AIM OF THE TASK:
Leaving out any pictures, print the entries that follow exactly as they stand.
━━━━━━━━━━━━━━━━━━━━━━━━━━━━━━
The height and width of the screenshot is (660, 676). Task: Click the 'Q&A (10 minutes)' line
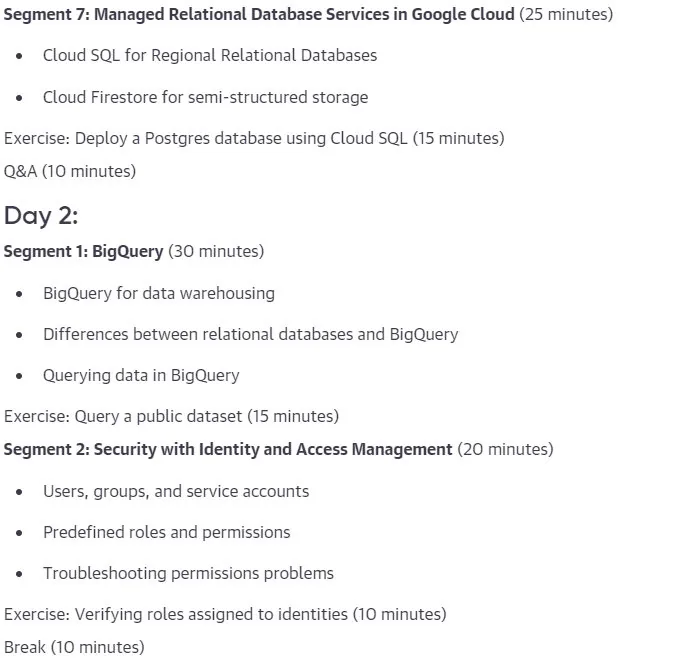tap(70, 172)
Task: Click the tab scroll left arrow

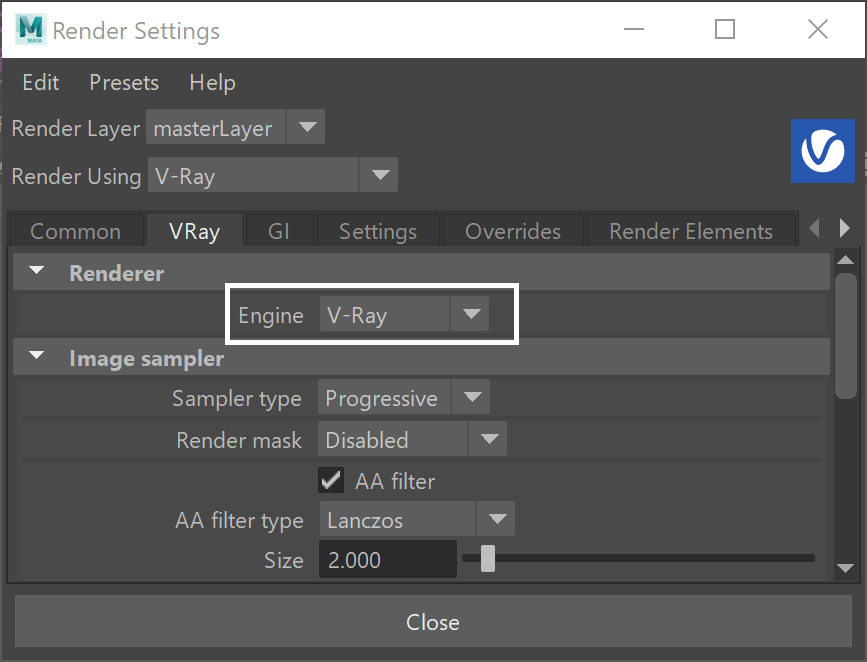Action: pyautogui.click(x=814, y=227)
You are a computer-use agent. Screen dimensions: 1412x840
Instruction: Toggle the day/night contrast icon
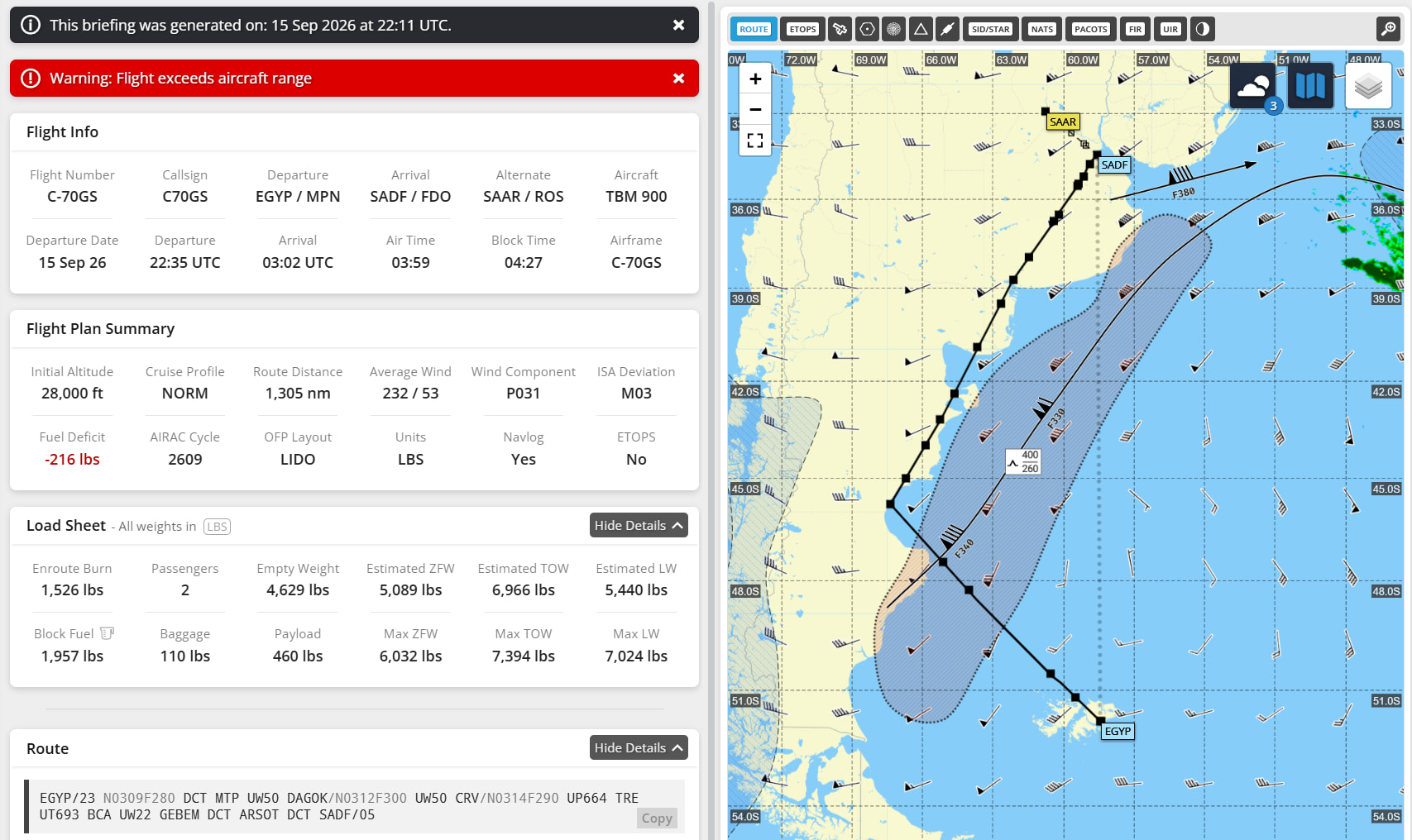(1203, 29)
━━━━━━━━━━━━━━━━━━━━━━━━━━━━━━
SOLUTION FOR THIS TASK:
The height and width of the screenshot is (660, 676). Task: Click the 'Q&A (10 minutes)' line
tap(70, 172)
Task: Click the tab scroll left arrow

Action: pyautogui.click(x=814, y=227)
You are a computer-use agent. Screen dimensions: 1412x840
Instruction: Toggle the day/night contrast icon
(1203, 29)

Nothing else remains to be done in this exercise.